This PDF slideshow introduces a concept the author calls “gradual typing” for Python. I’ve been pursuing a similar notion of typing in Radian. You can think of the notion of “type” as the information we have about a value. “Static type” is the information the compiler has about a value, and “dynamic type” is the information the running program has about the value.

From this perspective, one can see the ubiquitous ‘assert’ statement as a supplementary typing system, evaluated at run time. I frequently assert that various parameters are non-null, or that the objects in those parameters are related in some standard way; the C++ language may not include this information in its notion of a type system, but those attributes are very much part of my concept of the types I expect the method to receive. When you look at a type system in these broader terms, little islands of dynamic typing start to show up even in the most “static” languages like C++ and Java.

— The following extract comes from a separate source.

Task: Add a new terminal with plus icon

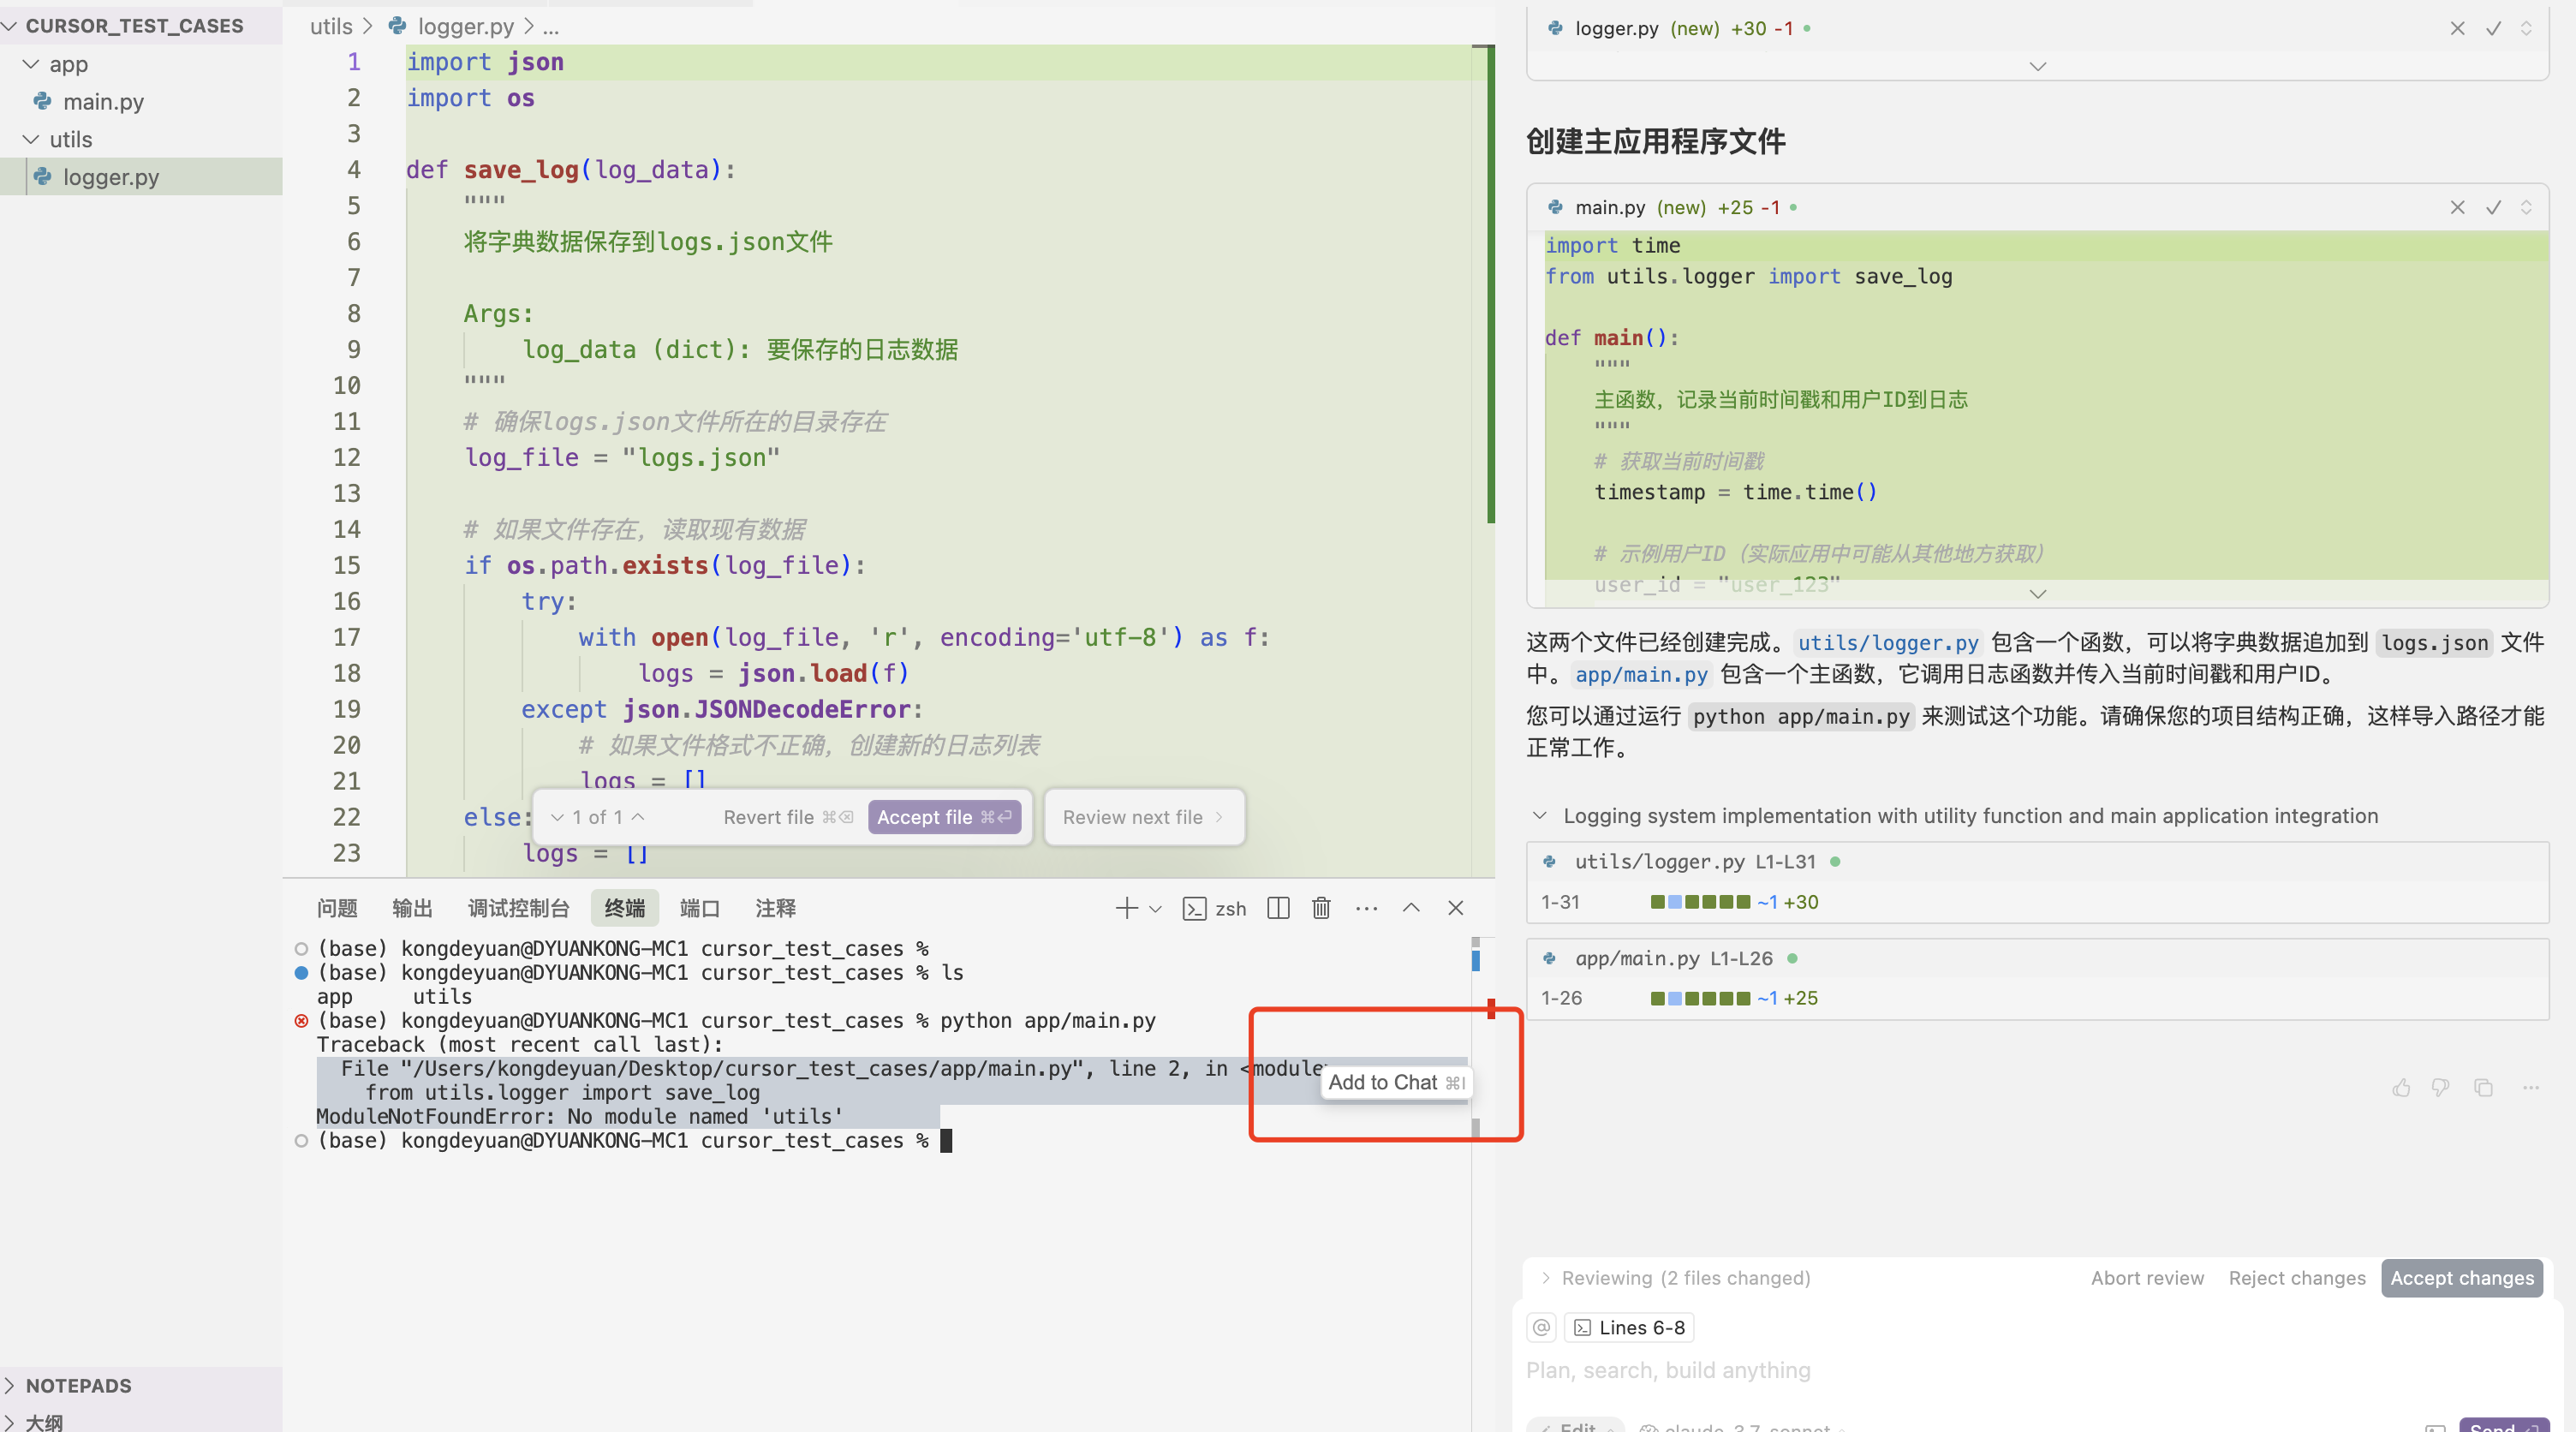Action: [x=1126, y=908]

Wouldn’t it be nice if those ad-hoc assertions I place in my code by habit could be as much a part of the language, and have as much of an effect on the compiler’s knowledge about the values I am working with, as the built-in parameter and variable type annotations?

The Radian type system approaches something much like the linked presentation’s “gradual typing” from the opposite direction. It starts with a completely wide-open type system, where any value could have any type, then allows the programmer to limit the range of options by making assertions about values. Each assertion functions as a guard, or checkpoint; in order to continue, the given conditions must hold.

We then rely on dataflow analysis, constant propagation, and constant folding to resolve as many of these assertions as possible at compile time. The compiler can use the resulting knowledge about the content of each value to produce more efficient code specialized for that type. Each assertion condition can be resolved as either known true, in which case the assertion has been satisfied at compile time and can be omitted from the output, known false, in which case the compiler knows that the assertion cannot succeed and can report an error, or unknown, in which case the assertion will be compiled into the output and checked at run time.

Let’s make the compiler do all the tedious bookkeeping work! That’s what it’s there for. The result, I hope, will be a language which allows programs to start small, simple, and generic, then specialize over time for safety and efficiency – thus gaining the advantages of both “dynamic” and “static” typing.